Anne Lamott’s Bird By Bird: Some Instructions on Writing and Life has long been one of the most celebrated books for writers (beginners and otherwise). I have referenced it in my own writing lists, and occasionally skimmed it. I’ve only recently read the entire book, as the book group I belong to made it our choice for this month and will meet to discuss it next week. Coincidentally, it was published in 1994, the year I joined the group.
Matt Haig, the wildly popular British author of The Midnight Library and other bestsellers, responded to a 2020 query from The Washington Post about books he planned for holiday giving that year. Bird by Bird, Haig said, “is my go-to gift or recommendation for anyone interested in writing, though it is as much a treatise on life as it is a creative-writing primer.”
I can see why it remains a big hit with staying power. Lamott’s sage, funny, and not-mincing-words style will never go out of fashion. It honors the psychological framework of the writing and publication process. And she is honest and forthcoming about her own disappointments, difficulties with writing, and candid about her relationships with her fellow authors.

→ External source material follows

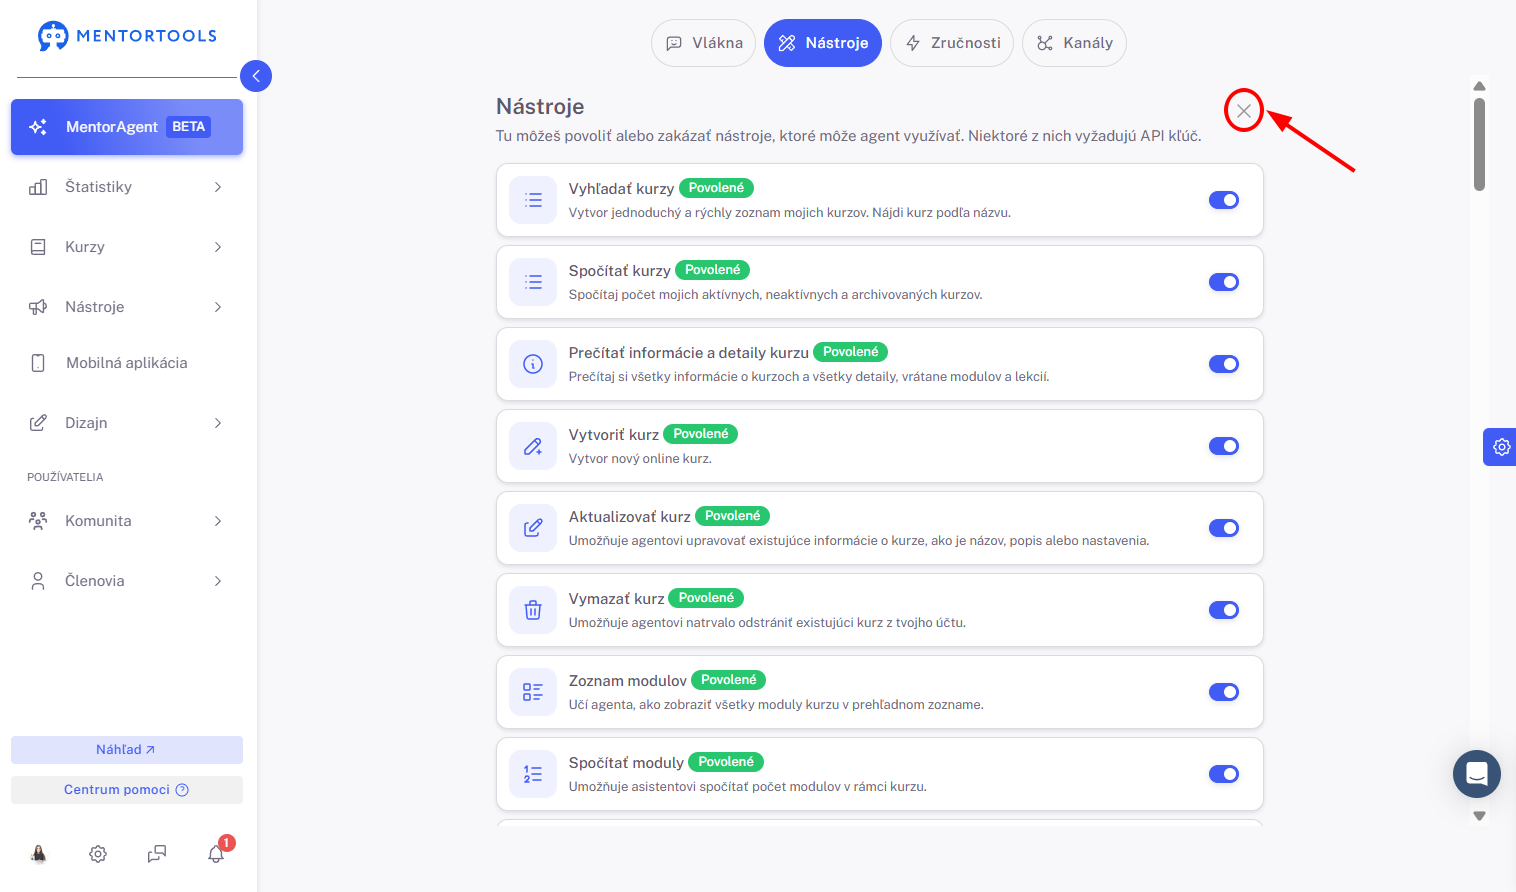1516x892 pixels.
Task: Open the Centrum pomoci link
Action: pos(127,790)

As is suggested by the subtitle, this is partly a somewhat spiritual self-help book. It emphasizes that while writing is ultimately a solitary and often lonely act, we can’t forget that other people are involved, and not just readers, editors, and publishing-related professionals. There is a crucial role for friends, family, writing groups, teachers, and students.
It is partly based on a writing course Lamott taught in California in the decade before the book was published. Although she had not written a book about writing, she had already published several books. The paperback I read is marked as the “25th anniversary edition,” with a different cover. But there does not seem to be any different, or added content from the original. Maybe that is just as well, because in some sense the book is frozen in time in 1994, and since her advice is timeless and universal, we don’t particularly need it to seem up to date. I enjoyed its time capsule effect.
Even though the world has drastically changed since the book’s initial publication, her portrait of the pleasures and pains of the writing life remains valid. That is an accomplishment, considering the huge changes affecting writing, publishing, and book selling that either were just starting to happen or had not yet happened in 1994. Any truly updated edition of her book would have to somehow incorporate the effects of those changes, and it would make Bird by Bird into a much different book.
Amazon was formed in the middle of that year. Blogging as we know it did not exist, and the term was not in use until much later in the decade. The World Wide Web was in its infancy, and most people had not heard of it. Google would not exist for another four years. Cell phones were not in widespread use; and it would be another 13 years until the appearance of the iPhone. We were far from the creation of social media. Most people did not use email. It would be seven more years until 9/11.
Somehow it seems that Bird by Bird is better for not having to incorporate all these changes, or the rise of self-publishing, hybrid publishing, e-books/Kindles, and the rise and sophistication of audiobooks (rather than the ‘books on tape’ of that era). Yet despite those changes, and considering how nearly apocalyptic things may seem in 2022, consider these words from “The Last Class,” the final, Part Five of the book: “The society to which we belong seems to be dying or is already dead. I don’t mean to sound dramatic, but clearly the dark side is rising. Things could not have been more odd and frightening in the Middle Ages.”
And although it is primarily focused on writing fiction, the book remains relevant for nonfiction writing; especially the concepts of initially drafting material (even if it is inferior) in the smallest possible units to get something on paper (or on screen) that you can edit later. On page 107 she advises: “Writing is about hypnotizing yourself into believing in yourself, getting some work done, then unhypnotizing yourself and going over the material coldly.”
Lamott remains a best-selling author with 19 fiction and nonfiction titles in print. Bird by Bird is not even among the six book covers depicted on her Facebook page. She is candid in its pages about her own life, and mistakes she’s made along the way, personally and professionally. Her storytelling is superb. Her sense of humor shines through, as does a winning self-deprecation.
She discusses how she interacts with her students, and how frustrating that can be when they are too impatient to properly learn the basics and mechanics of writing, and too quick to want to skip ahead to how to find an agent and publisher. “One of the things that happens when you give yourself permission to start writing,” according to Lamott on page 128, “ is that you start thinking like a writer. You start seeing everything as material.”
Also in “The Last Class,” Lamott reminds us why writers are so important, and why writing is worth the worries, problems, and frustrations: “Becoming a writer is about becoming conscious. When you’re conscious and writing from a place of insight and simplicity and real caring about the truth, you have he ability to throw the lights on for the reader. He or she will recognize his or her life and truth in what you say, in the pictures you have painted, and this decreases the terrible sense of isolation that we have all had too much of.”